Speaker: Prof. Chandra R. Murthy

Affiliation: IISc, Bangalore

YouTube Link: https://youtu.be/uyGLhMSkm7A

Talk Timings: April 30, 2021 (Friday) 2.50 PM – 3.50 PM IST

Abstract:

Compressed sensing deals with recovery of sparse signals from low dimensional projections, but under the assumption that the measurement setup has infinite precision. In practice, analog-to-digital converters are a key component in signal acquisition systems, which are inherently finite precision systems. To counter the clipping effect in these systems, a recent approach called self-reset ADCs or modulo ADCs can be used, which fold the measurements crossing the range back to the dynamic range of the ADCs using modulo arithmetic. For this setup combined with compressed measurements, called modulo-CS, we present theoretical results on the minimum number of measurements required for unique recovery of sparse vectors. We also show that recovery using the minimal number of measurements is achievable by using a measurement matrix whose entries are independently drawn from a continuous distribution. We also present an algorithm based on convex relaxation and provide guarantees for recovering sparse signal from the modulo measurements, and a mixed integer linear program (MILP) for the convex relaxation algorithm.
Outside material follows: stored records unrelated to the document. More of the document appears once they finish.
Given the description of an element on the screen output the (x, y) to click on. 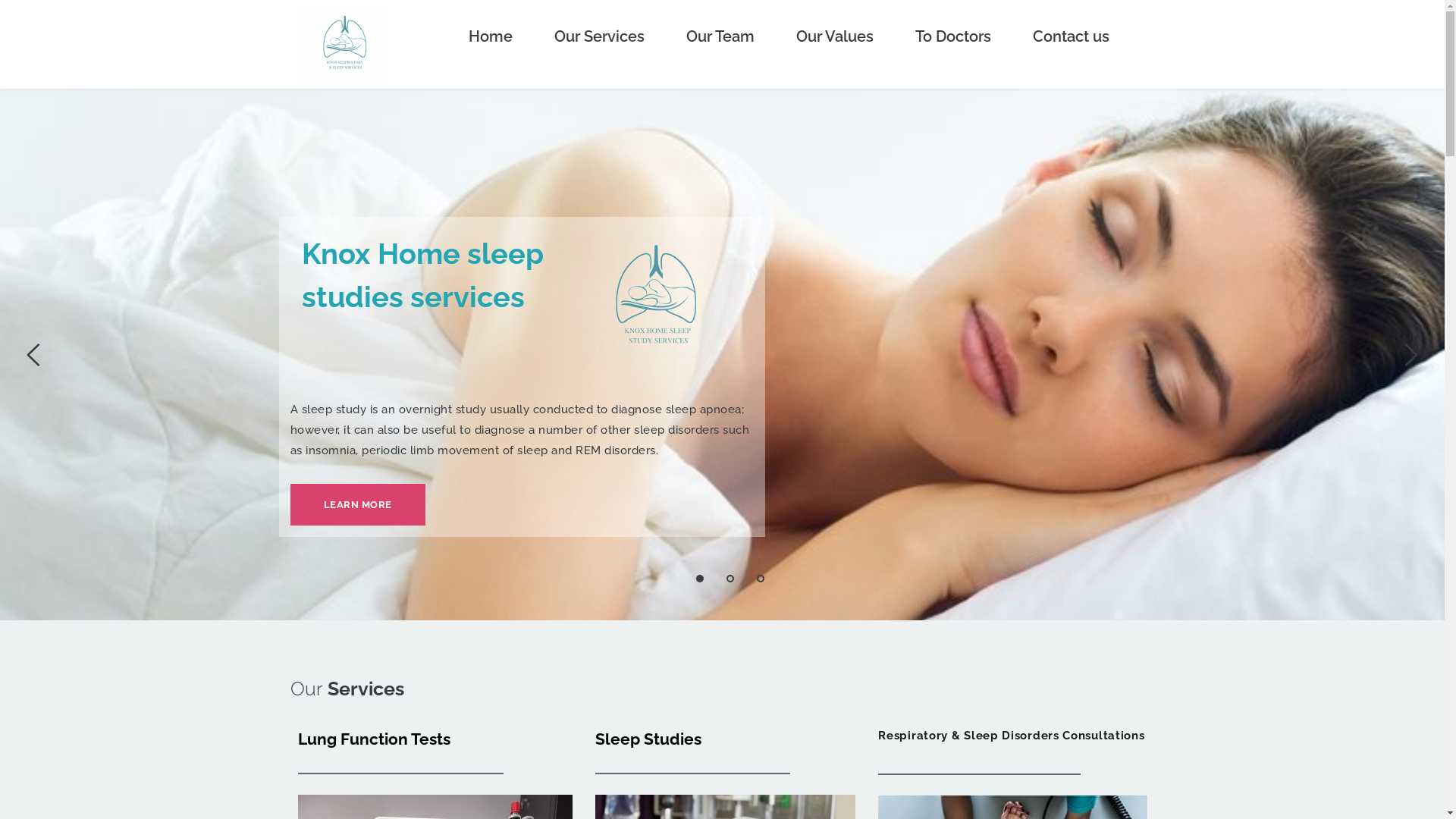
Contact us Element type: text (1071, 36)
Our Services Element type: text (599, 36)
Our Team Element type: text (720, 36)
1 Element type: text (699, 578)
To Doctors Element type: text (952, 36)
Our Values Element type: text (834, 36)
2 Element type: text (730, 578)
Home Element type: text (490, 36)
3 Element type: text (760, 578)
LEARN MORE Element type: text (356, 504)
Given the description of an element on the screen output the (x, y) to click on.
Our empirical results demonstrate that the minimum number of measurements required for recovery using the MILP algorithm is close to the theoretical result for signals with low variance. Finally, we consider the effect of quantization, and present the advantage of modulo-ADCs for compressed sensing when compared to the traditional sparse recovery methods and a methodology to recovery sparse vectors from clipped measurements. This is joint work with Dheeraj Prasannaand Chandrasekhar Sriram.

Bio:

Chandra R. Murthy is a professor in the ECE department, Indian Institute of Science. His research interests include sparse signal recovery, its applications, and wireless communications in 5G/Beyond 5G systems.